The active model is saved in OSTT's selected-model state. After activation, normal commands use the local model:
ostt
ostt -c
ostt transcribe recording.wav
ostt retry 2You can also manage curated local models from scripts:
ostt model list --provider whisper
ostt model local download turbo
ostt model local download whisper/turbo
ostt model select whisper/turbo
ostt model local remove turboostt model local download shows download progress in the terminal. Local download and remove commands accept either the short model ID (turbo) or full provider/model ID (whisper/turbo).
Whisper Params
All local models use the same Whisper inference params. Set global local defaults under [whisper.params], or override them for a specific model under [whisper.<model-id>.params]:
[whisper]
output_format = "pcm_s16le -ar 16000"
[whisper.params]
language = "auto"
no_timestamps = true
no_context = true
temperature = 0.0
entropy_thold = 2.4
no_speech_thold = 0.6
[whisper.turbo.params]
language = "en"
temperature = 0.2
[whisper.tiny.params]
language = "sv"
temperature = 0.0Per-run overrides use the same --param key=value flag as cloud models:
ostt transcribe recording.wav -m whisper/turbo --param language=sv --param temperature=0.0
ostt model params whisper/turboThe same param meanings apply whether the param is set globally in [whisper.params], per model in [whisper.<model-id>.params], or for one run with --param.

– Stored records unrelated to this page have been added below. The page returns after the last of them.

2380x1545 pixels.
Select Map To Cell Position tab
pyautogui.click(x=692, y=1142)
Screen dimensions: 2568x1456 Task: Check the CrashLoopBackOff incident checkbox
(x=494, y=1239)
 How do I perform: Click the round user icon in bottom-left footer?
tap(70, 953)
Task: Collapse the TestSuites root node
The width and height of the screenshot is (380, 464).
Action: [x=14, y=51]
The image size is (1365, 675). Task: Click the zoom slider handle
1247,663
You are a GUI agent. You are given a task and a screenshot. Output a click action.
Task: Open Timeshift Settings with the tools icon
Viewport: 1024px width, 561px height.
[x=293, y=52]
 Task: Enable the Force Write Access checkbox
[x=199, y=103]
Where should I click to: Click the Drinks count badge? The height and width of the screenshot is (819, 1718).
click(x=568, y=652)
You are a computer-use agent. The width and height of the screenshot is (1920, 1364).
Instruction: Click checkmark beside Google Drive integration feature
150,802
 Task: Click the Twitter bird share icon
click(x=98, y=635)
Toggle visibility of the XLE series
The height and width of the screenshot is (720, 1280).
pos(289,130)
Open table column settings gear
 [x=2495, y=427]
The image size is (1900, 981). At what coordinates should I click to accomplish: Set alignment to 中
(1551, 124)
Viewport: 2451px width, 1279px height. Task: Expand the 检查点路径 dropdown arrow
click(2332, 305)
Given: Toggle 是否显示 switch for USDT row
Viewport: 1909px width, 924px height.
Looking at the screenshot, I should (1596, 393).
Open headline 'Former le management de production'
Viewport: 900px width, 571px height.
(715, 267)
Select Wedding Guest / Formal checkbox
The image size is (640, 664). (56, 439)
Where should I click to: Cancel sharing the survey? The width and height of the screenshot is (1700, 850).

| Param | Type | Default | Description |
|---|---|---|---|
language | string | "auto" | Language hint for Whisper. Use "auto" for language detection or an ISO language code such as "en", "sv", or "no" when the language is known. |
no_timestamps | boolean | true | Suppress timestamp output from Whisper. OSTT returns plain transcript text, so this is normally left enabled. |
no_context | boolean | true | Prevent Whisper from conditioning each segment on previously decoded text. This can reduce repetition and hallucinated carry-over between segments. |
temperature | number | 0.0 | Sampling temperature. 0.0 uses deterministic greedy decoding; higher values make decoding less deterministic. Valid range: 0.0 to 1.0. |
entropy_thold | number | 2.4 | Entropy threshold used by Whisper fallback behavior. Higher entropy indicates uncertain decoding. Must be >= 0.0. |
no_speech_thold | number | 0.6 | No-speech probability threshold. Higher values make Whisper less likely to treat audio as silence. Valid range: 0.0 to 1.0. |
Audio Format
Local transcription requires WAV audio in signed 16-bit PCM, 16 kHz, mono. OSTT records mono automatically, and ffmpeg handles resampling through this audio config:
[audio]
output_format = "pcm_s16le -ar 16000"For recordings, OSTT uses the [whisper].output_format default when the active model provider is whisper, so cloud-friendly global [audio].output_format can remain unchanged.
The default cloud-friendly MP3 setting still works for cloud providers. Switch to the WAV/PCM setting when using local models.
Custom Models
Press c in the local model screen to add a custom model. OSTT accepts:
- Hugging Face model pages, for example
https://huggingface.co/Supertone/supertonic-3 - direct model file URLs
Supported file names are .gguf and ggml-*.bin. After the URL resolves, OSTT asks for the model ID and display name, downloads the file, and stores the custom entry with the other local models.
Use safe model IDs containing lowercase letters, numbers, ., _, or -.
Storage
Local model files and custom model metadata are stored under:
~/.local/share/ostt/models/Model downloads can be hundreds of megabytes or several gigabytes. Delete unused models from ostt model or ostt model local remove <MODEL_ID> to reclaim space.
Curated Model List
OSTT's built-in local model list is maintained outside the CLI in the kristoferlund/ostt-models repository. This keeps the curated list updateable without changing the application code.
To suggest a model for everyone, open a pull request in that repository. Include the model URL, display name, size, language coverage, and any useful hardware or accuracy notes.
Current Limitations
Local transcription currently expects already-compatible WAV/PCM input. For ostt transcribe <FILE>, use a compatible .wav file when the active model is local.